Languages become endangered and die out for many reasons. Sadly, the physical annihilation of communities of native speakers of a language is all too often the cause of language extinction. In North America, European colonists brought death and destruction to many Native American communities. This was followed by US federal policies restricting the use of indigenous languages, including the removal of native children from their communities to federal boarding schools where native languages and cultural practices were prohibited. As many as 75 percent of the languages spoken in the territories that became the United States have gone extinct, with slightly better language survival rates in Central and South America . . .

Even without physical annihilation and prohibitions against language use, the language of the "dominant" cultures may drive other languages into extinction; young people see education, jobs, culture and technology associated with the dominant language and focus their attention on that language. The largest language "killers" are English, Spanish, Portuguese, French, Russian, Hindi, and Chinese, all of which have privileged status as dominant languages threatening minority languages.

When we lose a language, we lose the worldview, culture and knowledge of the people who spoke it, constituting a loss to all humanity. People around the world live in direct contact with their native environment, their habitat.

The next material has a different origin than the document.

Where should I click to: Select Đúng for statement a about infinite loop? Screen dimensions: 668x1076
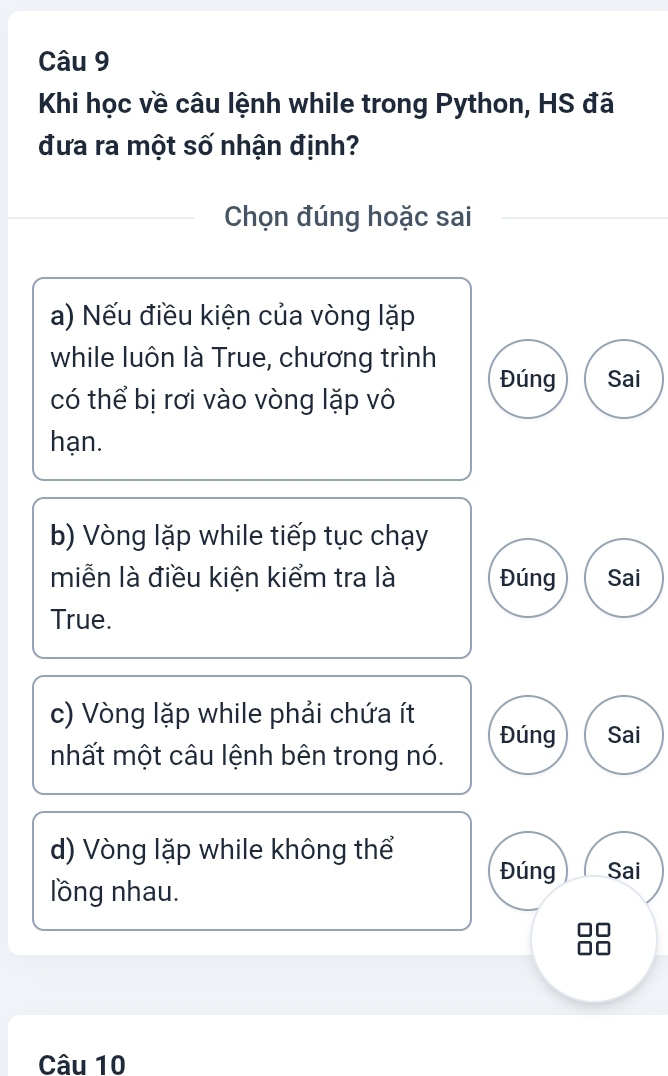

When the language they speak goes extinct, the rest of humanity loses their knowledge of that environment, their wisdom about the relationship between local plants and illness, their philosophical and religious beliefs as well as their native cultural expression (in music, visual art and poetry) that has enriched both the speakers of that language and others who would have encountered that culture. . . .

As educators deeply immersed in the liberal arts, we believe that educating students broadly in all facets of language and culture . . . yields immense rewards. Some individuals educated in the liberal arts tradition will pursue advanced study in linguistics and become actively engaged in language preservation, setting out for the Amazon, for example, with video recording equipment to interview the last surviving elders in a community to record and document a language spoken by no children.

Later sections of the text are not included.